SET PROBLEM.
List each line of the material below that contains the string "title".

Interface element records
◇ ◇ ◇ ◇ ◇

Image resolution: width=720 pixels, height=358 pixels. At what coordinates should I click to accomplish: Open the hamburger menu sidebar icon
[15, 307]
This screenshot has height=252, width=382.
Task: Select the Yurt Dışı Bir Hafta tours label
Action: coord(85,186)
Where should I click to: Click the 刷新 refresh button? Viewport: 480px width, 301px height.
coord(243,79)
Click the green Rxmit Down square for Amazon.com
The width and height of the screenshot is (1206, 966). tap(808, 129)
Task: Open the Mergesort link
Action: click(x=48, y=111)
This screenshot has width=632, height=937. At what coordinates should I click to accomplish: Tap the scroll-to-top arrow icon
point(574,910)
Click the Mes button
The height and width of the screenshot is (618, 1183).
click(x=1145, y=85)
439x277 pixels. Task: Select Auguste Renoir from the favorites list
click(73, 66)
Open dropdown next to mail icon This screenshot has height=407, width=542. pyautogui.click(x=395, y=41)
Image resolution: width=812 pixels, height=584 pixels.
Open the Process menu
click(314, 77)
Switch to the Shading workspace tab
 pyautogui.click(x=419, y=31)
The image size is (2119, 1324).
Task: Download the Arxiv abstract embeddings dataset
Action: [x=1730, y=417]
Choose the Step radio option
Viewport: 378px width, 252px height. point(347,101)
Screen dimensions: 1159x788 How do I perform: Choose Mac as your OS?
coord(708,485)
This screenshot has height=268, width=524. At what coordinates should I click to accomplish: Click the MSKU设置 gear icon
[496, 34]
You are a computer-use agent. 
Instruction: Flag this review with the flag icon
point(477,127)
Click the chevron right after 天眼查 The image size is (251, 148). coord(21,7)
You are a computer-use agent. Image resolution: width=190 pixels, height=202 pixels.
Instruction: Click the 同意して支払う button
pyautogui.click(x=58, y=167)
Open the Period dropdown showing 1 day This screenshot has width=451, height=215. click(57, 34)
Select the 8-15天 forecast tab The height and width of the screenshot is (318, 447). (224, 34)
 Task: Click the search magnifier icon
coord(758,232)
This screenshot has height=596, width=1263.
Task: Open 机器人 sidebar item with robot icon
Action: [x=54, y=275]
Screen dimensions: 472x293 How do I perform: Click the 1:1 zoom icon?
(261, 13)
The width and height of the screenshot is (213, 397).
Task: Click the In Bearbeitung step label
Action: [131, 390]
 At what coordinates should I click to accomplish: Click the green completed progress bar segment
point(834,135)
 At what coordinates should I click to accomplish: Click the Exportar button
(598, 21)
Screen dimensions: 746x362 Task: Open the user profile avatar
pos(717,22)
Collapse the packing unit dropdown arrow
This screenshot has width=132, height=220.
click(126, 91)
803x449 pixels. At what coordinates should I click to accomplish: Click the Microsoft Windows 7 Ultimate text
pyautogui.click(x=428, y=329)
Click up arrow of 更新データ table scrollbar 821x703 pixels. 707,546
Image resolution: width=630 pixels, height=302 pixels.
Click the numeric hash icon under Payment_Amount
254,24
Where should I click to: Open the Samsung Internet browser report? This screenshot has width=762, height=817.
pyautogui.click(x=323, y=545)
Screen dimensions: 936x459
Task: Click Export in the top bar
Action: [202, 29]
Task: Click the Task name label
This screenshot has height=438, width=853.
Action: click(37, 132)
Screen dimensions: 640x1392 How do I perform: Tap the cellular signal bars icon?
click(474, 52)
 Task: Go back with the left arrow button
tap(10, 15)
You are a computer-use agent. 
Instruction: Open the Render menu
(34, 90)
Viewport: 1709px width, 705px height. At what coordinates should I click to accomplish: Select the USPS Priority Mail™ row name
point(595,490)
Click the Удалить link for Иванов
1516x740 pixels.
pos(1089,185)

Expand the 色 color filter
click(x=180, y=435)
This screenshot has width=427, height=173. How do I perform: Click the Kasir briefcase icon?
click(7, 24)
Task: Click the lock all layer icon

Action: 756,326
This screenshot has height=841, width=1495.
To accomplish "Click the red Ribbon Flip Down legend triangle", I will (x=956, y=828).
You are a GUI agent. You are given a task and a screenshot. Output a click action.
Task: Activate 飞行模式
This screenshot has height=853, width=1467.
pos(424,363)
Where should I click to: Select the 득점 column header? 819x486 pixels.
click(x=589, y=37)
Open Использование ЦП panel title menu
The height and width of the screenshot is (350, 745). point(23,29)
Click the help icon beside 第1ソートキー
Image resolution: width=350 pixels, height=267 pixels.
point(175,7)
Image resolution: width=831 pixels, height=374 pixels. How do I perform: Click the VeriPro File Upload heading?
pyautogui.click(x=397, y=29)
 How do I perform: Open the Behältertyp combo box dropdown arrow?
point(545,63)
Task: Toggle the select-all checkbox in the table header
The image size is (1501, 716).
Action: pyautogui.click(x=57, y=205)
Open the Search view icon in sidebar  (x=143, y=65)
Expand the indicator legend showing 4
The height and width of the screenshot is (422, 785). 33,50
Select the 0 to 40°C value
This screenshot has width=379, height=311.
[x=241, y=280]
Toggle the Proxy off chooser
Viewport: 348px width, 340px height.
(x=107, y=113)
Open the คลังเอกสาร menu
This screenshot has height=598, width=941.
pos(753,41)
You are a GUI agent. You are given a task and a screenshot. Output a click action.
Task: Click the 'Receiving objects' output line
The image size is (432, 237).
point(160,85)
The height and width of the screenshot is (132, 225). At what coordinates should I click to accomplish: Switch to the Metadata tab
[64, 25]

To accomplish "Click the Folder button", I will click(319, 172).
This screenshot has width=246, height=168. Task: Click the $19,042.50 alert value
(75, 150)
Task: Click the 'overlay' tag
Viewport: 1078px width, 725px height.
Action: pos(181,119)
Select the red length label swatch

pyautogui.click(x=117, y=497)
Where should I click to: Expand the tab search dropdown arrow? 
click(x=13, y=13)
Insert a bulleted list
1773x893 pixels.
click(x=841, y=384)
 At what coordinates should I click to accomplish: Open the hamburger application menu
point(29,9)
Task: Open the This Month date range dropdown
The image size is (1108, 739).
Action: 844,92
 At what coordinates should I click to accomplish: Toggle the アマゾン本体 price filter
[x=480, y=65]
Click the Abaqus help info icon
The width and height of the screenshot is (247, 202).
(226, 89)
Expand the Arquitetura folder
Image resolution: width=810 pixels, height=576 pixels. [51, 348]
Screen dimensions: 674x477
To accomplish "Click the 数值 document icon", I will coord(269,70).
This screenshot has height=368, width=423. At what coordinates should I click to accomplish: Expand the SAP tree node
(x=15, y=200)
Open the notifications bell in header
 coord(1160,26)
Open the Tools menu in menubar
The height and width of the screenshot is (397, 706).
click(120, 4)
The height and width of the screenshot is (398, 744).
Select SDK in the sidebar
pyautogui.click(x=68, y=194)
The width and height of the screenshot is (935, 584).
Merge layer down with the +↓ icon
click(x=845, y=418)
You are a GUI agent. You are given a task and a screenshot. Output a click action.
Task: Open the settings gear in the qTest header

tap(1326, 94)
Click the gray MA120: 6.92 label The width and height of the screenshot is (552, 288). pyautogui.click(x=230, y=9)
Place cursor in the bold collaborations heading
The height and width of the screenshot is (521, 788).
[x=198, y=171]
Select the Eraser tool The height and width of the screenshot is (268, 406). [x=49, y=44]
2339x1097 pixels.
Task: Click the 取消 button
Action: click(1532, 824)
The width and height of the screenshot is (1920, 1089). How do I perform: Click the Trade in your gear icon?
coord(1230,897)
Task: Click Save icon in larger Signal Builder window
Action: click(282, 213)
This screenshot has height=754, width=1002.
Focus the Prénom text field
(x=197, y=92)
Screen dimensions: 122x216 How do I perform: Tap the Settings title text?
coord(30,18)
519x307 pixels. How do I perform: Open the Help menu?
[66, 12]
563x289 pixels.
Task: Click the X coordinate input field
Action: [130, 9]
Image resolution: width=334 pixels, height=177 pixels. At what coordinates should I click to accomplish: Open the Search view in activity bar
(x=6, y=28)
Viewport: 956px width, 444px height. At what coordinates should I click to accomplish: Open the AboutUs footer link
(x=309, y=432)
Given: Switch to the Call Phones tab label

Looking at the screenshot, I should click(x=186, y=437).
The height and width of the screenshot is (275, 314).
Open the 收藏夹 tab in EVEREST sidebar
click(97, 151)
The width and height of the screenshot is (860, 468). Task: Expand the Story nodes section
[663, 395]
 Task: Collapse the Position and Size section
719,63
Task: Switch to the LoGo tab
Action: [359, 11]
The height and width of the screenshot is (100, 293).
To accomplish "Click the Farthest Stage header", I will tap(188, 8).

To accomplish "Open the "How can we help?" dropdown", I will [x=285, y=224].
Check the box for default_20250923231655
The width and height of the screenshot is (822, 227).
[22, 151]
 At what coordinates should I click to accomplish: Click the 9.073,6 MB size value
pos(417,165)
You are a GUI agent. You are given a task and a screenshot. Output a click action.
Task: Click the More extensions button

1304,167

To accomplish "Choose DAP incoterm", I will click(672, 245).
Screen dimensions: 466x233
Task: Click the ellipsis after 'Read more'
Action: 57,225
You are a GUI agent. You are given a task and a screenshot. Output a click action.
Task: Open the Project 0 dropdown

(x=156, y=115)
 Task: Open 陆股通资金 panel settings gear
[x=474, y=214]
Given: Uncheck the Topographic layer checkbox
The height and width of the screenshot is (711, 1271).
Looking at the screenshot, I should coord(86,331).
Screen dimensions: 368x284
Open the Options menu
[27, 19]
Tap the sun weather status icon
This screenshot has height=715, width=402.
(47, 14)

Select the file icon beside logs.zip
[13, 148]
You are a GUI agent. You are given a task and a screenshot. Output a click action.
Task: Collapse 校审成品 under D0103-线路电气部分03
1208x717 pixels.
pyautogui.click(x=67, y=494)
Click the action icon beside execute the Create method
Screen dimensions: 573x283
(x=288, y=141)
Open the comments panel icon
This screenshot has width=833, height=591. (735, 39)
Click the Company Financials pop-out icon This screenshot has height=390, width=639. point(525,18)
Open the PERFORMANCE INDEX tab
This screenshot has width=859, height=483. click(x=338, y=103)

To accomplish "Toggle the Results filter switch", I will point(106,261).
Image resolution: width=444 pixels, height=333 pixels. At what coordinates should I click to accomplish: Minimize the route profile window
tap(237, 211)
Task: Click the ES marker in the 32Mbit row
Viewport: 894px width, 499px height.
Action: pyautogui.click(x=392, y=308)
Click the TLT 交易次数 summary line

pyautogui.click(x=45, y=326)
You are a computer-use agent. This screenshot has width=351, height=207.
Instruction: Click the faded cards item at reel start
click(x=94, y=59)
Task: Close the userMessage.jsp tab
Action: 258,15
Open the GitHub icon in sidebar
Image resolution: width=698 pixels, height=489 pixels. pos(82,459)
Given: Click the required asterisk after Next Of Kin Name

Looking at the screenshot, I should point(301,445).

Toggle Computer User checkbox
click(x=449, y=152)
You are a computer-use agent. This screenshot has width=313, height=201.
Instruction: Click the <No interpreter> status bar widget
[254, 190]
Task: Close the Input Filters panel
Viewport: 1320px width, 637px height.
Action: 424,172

◇ ◇ ◇ ◇ ◇

TASK RESULT.
Open Использование ЦП panel title menu
Screen dimensions: 122x216 How do I perform: Tap the Settings title text?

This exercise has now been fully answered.